- [DESCRIPTION OF THE TASK]: Reproduce the items below verbatim, from the first line through the line containing "tap(308, 1117)", both ends included. Leave the pictures out of your answer.
[BEGIN SUPPLIED ENTRIES]
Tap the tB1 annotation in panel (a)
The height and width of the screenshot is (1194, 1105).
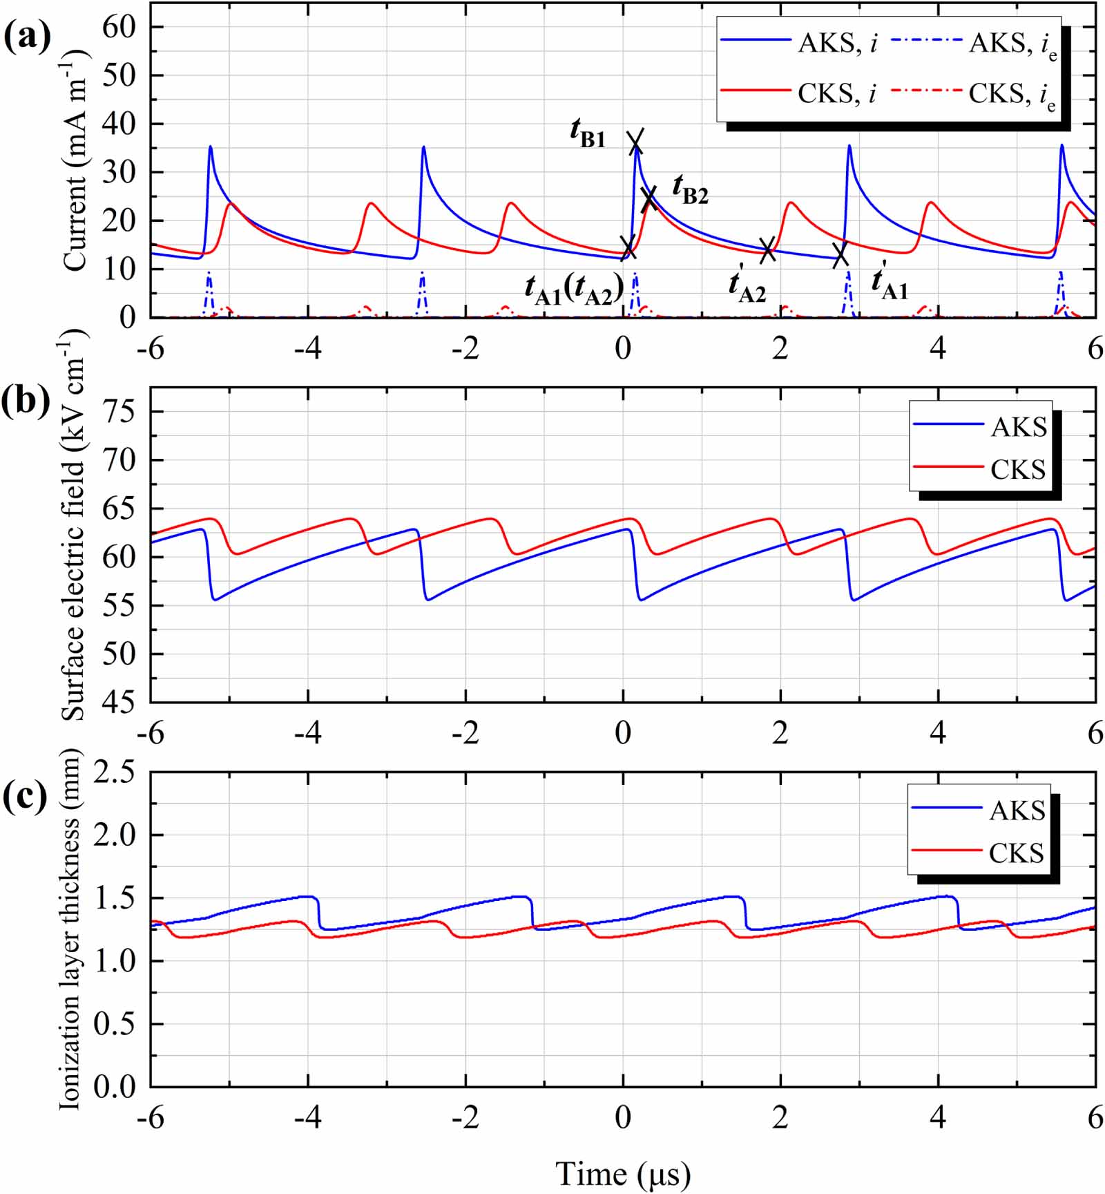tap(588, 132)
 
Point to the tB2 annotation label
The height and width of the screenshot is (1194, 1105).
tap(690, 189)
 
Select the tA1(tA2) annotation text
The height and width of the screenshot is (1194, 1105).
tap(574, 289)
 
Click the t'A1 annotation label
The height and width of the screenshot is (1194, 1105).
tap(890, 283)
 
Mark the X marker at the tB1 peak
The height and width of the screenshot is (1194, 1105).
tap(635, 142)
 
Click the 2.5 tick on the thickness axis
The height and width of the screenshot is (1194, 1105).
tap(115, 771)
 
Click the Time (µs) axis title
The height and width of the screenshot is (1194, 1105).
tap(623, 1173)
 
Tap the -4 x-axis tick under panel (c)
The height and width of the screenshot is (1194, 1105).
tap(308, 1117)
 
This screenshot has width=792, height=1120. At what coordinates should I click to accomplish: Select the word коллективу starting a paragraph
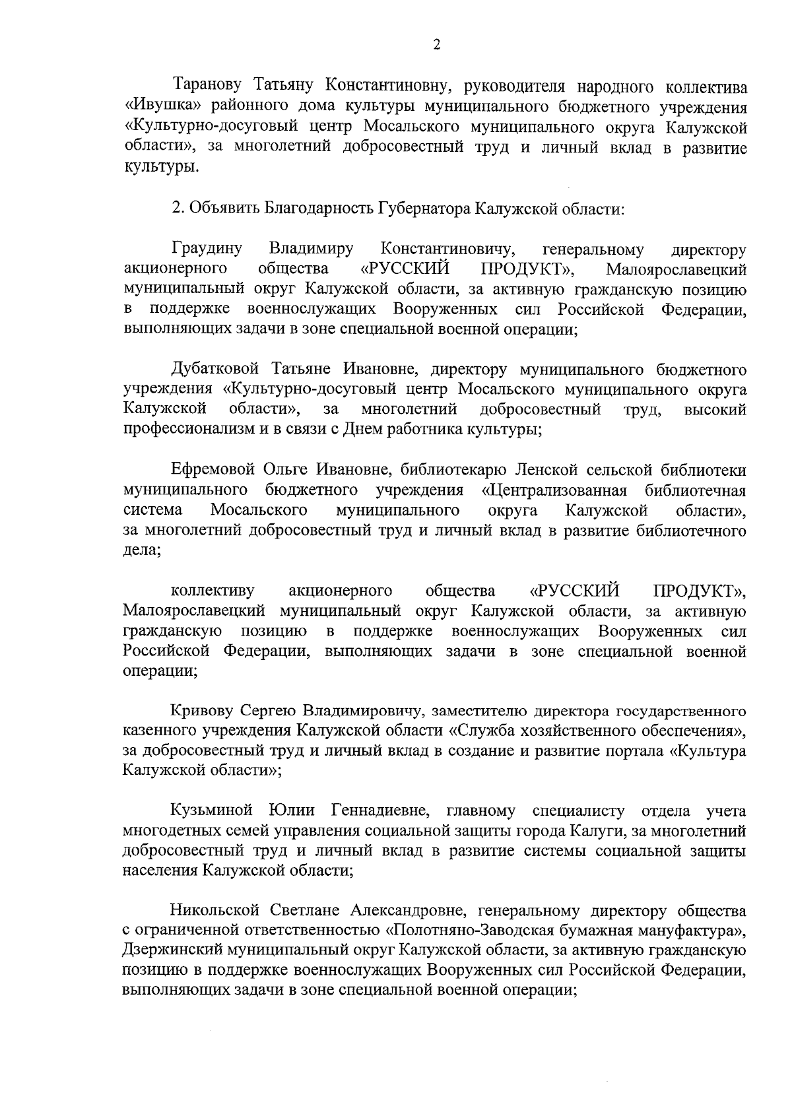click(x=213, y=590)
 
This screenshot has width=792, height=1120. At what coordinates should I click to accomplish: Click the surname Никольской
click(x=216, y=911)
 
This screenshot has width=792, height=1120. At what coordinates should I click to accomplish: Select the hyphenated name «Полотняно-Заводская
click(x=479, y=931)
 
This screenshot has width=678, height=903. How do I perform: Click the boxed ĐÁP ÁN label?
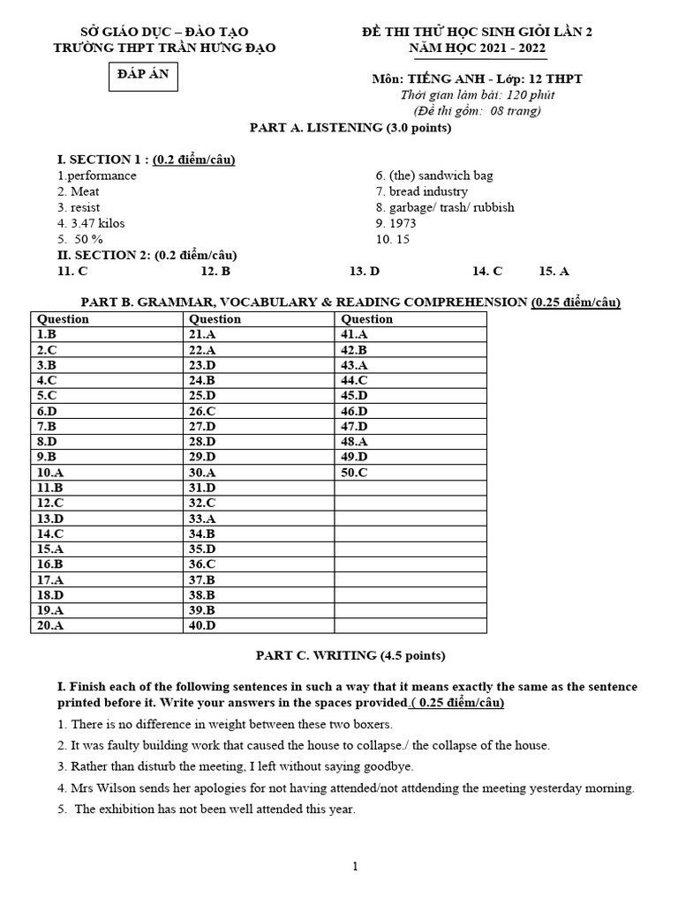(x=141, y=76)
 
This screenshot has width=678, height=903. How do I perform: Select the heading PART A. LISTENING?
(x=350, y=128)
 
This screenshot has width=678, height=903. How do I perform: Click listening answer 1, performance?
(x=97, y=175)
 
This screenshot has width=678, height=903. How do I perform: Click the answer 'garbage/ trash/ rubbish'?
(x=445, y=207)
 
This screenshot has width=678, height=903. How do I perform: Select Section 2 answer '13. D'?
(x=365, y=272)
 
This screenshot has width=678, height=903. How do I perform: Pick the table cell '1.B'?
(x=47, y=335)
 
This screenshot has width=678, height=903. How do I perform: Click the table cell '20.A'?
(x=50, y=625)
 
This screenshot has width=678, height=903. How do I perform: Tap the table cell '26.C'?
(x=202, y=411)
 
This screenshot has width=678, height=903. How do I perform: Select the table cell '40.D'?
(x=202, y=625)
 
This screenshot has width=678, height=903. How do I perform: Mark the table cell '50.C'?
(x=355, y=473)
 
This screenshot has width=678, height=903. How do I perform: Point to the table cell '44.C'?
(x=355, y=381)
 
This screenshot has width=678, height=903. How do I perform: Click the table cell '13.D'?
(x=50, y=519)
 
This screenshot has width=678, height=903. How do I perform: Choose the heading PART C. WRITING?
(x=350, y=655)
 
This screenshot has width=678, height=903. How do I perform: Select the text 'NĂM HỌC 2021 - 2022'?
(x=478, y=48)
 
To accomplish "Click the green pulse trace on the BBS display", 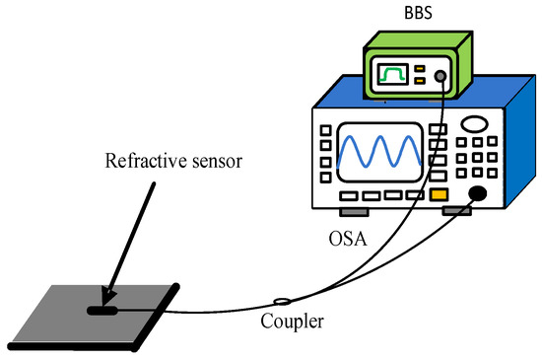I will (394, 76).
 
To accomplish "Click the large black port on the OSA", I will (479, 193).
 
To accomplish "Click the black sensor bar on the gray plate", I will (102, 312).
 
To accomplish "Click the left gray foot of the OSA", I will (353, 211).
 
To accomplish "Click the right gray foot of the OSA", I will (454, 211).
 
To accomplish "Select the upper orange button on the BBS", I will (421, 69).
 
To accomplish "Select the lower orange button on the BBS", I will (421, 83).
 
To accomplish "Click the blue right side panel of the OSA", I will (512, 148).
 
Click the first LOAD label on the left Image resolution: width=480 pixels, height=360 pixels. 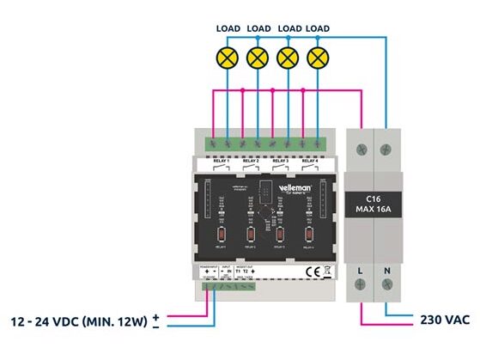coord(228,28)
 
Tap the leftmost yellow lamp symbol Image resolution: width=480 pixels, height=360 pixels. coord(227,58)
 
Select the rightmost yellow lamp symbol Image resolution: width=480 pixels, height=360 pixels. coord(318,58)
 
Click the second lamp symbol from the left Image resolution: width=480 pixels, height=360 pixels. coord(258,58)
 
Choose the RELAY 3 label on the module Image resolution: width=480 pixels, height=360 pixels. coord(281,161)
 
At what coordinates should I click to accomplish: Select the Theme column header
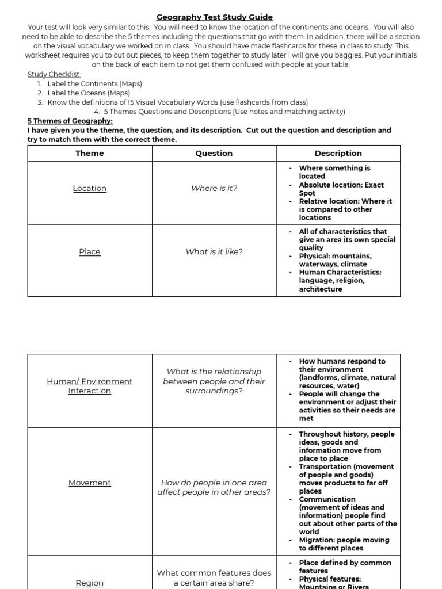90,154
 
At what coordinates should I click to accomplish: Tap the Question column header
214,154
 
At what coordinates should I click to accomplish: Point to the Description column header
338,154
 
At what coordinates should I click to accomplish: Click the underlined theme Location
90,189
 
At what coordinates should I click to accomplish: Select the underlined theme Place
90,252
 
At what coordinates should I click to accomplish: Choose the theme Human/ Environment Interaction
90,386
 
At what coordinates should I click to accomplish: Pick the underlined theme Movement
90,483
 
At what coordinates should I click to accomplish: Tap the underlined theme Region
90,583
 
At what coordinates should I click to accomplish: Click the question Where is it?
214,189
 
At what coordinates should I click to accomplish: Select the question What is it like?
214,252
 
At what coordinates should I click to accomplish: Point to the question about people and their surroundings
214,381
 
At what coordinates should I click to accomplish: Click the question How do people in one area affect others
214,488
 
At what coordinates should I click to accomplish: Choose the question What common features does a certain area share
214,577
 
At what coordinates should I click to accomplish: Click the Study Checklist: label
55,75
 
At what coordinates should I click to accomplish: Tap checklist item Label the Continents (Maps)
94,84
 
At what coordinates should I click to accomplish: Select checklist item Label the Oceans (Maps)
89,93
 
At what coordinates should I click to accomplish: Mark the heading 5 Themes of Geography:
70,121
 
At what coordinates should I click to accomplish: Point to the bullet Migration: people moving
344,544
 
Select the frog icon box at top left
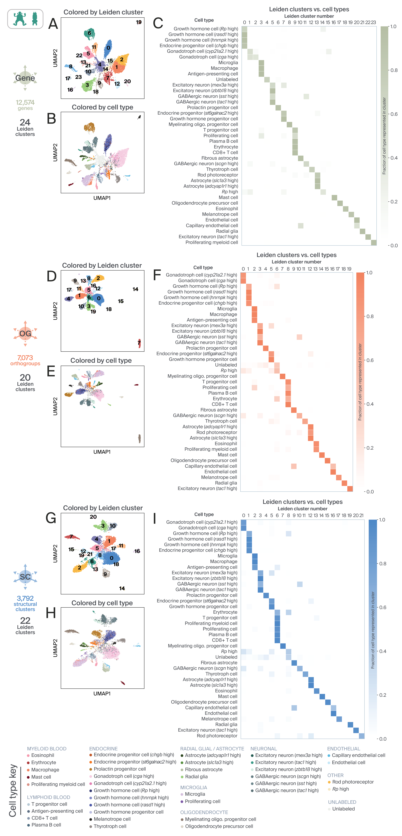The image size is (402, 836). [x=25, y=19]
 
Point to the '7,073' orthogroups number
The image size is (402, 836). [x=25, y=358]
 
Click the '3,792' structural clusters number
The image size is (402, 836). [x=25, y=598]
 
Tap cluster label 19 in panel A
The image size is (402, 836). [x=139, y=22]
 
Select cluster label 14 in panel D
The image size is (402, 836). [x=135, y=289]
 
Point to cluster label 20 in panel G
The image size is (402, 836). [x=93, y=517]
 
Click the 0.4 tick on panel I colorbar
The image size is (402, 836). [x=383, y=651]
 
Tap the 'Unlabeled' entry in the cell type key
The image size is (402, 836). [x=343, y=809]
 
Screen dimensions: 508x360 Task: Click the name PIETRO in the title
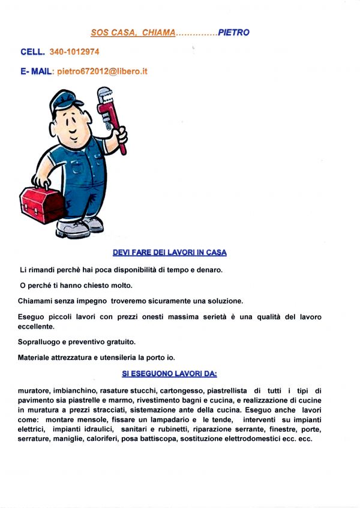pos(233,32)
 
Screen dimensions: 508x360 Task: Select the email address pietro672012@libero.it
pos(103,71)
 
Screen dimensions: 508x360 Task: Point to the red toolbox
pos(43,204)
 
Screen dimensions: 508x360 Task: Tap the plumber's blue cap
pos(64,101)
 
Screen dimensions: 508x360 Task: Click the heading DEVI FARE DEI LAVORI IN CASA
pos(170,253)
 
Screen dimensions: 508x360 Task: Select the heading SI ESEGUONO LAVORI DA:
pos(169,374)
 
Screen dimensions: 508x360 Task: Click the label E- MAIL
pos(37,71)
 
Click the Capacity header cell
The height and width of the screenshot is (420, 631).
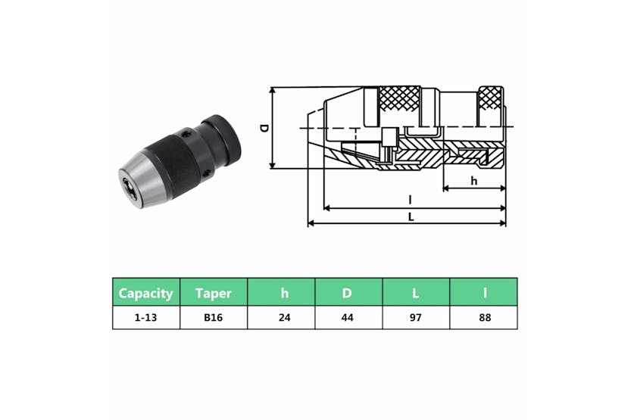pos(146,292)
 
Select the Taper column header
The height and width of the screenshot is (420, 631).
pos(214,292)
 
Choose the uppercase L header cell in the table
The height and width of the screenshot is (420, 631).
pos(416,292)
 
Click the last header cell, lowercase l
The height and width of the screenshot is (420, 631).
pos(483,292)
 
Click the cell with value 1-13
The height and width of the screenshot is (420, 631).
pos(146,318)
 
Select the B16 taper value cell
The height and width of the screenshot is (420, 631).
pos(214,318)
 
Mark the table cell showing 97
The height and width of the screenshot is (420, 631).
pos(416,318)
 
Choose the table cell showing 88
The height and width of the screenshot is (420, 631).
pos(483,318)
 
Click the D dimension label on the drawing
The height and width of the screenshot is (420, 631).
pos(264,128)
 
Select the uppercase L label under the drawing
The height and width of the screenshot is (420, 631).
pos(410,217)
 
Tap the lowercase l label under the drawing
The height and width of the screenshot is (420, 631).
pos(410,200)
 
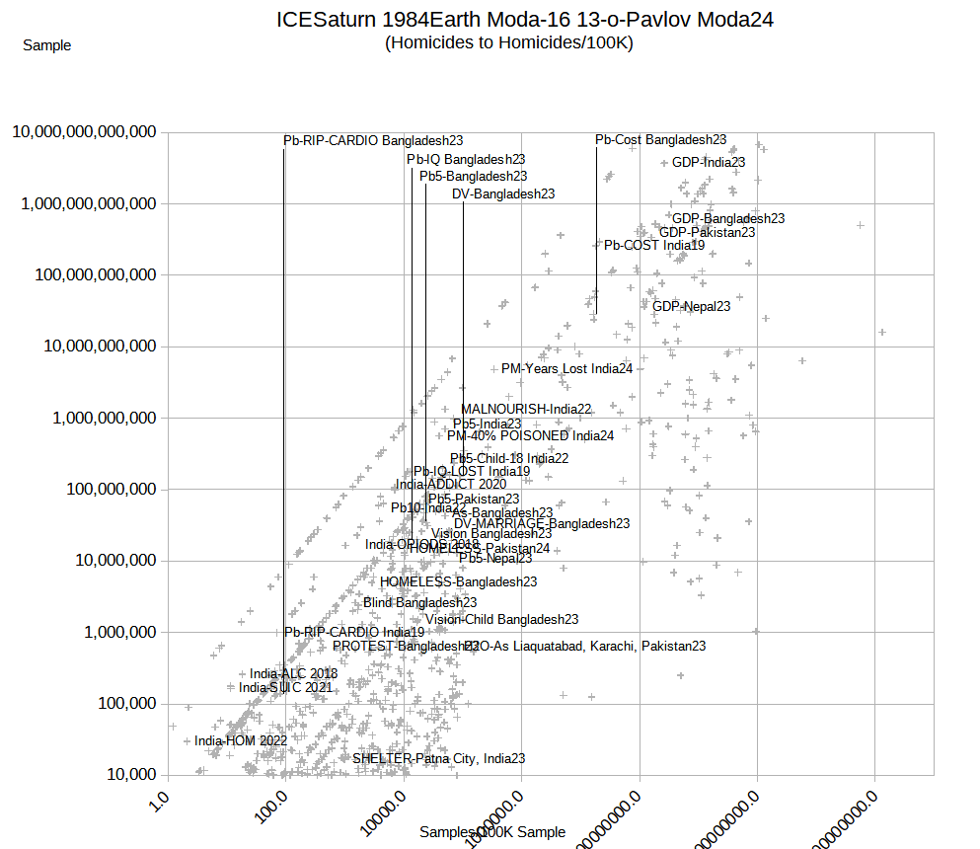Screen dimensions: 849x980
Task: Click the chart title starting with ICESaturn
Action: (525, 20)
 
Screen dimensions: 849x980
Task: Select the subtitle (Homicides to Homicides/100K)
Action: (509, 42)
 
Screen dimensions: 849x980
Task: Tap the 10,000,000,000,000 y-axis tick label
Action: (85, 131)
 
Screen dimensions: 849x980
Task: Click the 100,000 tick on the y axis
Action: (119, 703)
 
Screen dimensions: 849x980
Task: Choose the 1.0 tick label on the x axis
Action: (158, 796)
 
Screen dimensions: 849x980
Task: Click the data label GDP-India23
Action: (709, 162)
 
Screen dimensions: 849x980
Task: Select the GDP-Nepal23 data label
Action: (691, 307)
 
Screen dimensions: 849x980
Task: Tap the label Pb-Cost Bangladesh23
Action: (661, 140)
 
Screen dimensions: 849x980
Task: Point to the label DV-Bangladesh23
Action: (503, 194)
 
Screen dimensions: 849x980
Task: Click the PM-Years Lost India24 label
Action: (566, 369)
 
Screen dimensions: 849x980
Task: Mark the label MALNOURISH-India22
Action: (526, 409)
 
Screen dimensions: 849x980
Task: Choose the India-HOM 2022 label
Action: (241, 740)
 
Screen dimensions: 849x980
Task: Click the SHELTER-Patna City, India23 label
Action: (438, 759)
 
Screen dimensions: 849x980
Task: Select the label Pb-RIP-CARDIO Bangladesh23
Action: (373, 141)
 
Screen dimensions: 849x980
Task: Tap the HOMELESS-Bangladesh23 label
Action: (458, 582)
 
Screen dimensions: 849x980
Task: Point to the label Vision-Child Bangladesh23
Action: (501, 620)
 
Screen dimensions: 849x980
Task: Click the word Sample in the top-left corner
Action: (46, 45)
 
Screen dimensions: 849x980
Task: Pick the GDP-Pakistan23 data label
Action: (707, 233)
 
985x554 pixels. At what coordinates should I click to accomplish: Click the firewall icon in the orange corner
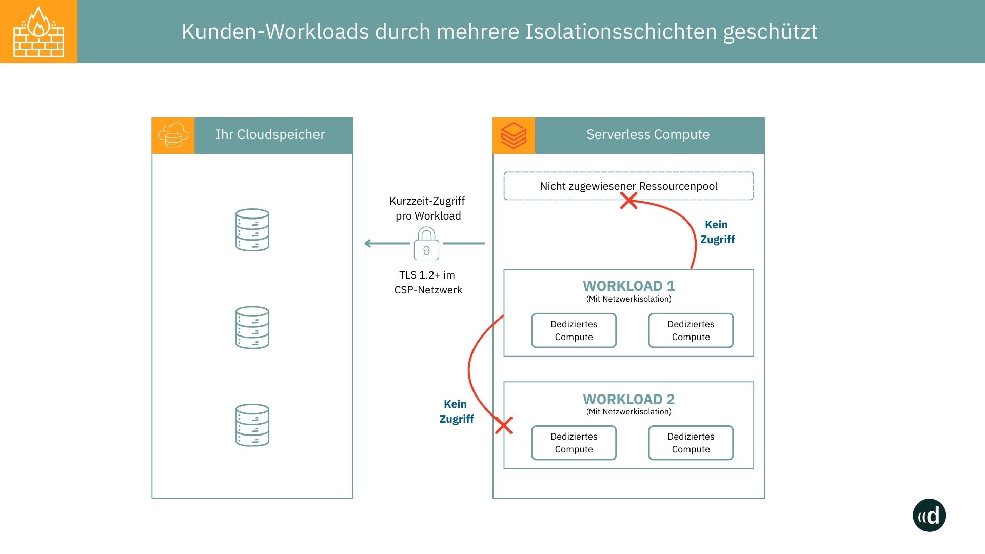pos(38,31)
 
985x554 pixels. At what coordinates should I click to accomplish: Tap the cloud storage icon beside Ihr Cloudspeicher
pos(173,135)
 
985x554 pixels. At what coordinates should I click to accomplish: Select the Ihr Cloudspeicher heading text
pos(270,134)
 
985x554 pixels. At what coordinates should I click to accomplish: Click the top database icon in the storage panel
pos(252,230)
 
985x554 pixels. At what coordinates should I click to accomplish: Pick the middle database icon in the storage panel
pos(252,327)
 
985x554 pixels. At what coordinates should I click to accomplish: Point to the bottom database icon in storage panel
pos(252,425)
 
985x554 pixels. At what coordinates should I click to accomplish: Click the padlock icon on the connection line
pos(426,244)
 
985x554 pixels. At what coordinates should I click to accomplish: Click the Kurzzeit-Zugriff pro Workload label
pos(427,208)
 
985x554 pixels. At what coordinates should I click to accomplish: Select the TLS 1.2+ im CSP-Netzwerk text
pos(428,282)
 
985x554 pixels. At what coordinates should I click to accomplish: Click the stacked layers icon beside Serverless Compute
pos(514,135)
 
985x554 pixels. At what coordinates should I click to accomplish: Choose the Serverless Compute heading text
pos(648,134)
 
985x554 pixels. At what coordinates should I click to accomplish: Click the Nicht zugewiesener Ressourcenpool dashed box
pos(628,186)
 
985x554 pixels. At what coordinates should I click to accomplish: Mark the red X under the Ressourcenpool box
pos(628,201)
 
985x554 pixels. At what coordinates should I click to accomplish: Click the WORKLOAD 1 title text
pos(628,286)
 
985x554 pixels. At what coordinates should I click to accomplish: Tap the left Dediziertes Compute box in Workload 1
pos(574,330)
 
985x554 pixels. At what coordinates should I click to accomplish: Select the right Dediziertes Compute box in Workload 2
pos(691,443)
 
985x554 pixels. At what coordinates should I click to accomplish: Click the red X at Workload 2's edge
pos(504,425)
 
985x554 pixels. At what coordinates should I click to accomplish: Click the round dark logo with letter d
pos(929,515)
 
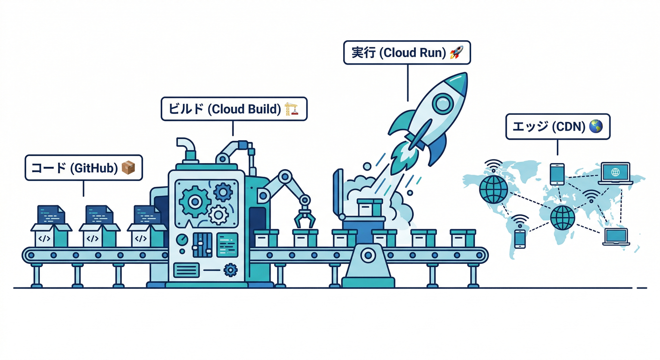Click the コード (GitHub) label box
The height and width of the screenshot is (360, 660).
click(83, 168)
[END SUPPLIED ENTRIES]
- [TASK OUTPUT]:
Tap the tB1 annotation in panel (a)
The height and width of the screenshot is (1194, 1105).
tap(588, 132)
 
Point to the tB2 annotation label
The height and width of the screenshot is (1194, 1105).
tap(690, 189)
 
Select the tA1(tA2) annotation text
The height and width of the screenshot is (1194, 1105).
tap(574, 289)
 
Click the t'A1 annotation label
The height and width of the screenshot is (1194, 1105).
tap(890, 283)
 
Mark the X marker at the tB1 peak
The height and width of the screenshot is (1194, 1105).
tap(635, 142)
 
Click the 2.5 tick on the thickness axis
The height and width of the screenshot is (1194, 1105).
tap(115, 771)
 
Click the Time (µs) axis title
The height and width of the screenshot is (1194, 1105).
tap(623, 1173)
 
Tap the -4 x-axis tick under panel (c)
The height and width of the screenshot is (1194, 1105).
tap(308, 1117)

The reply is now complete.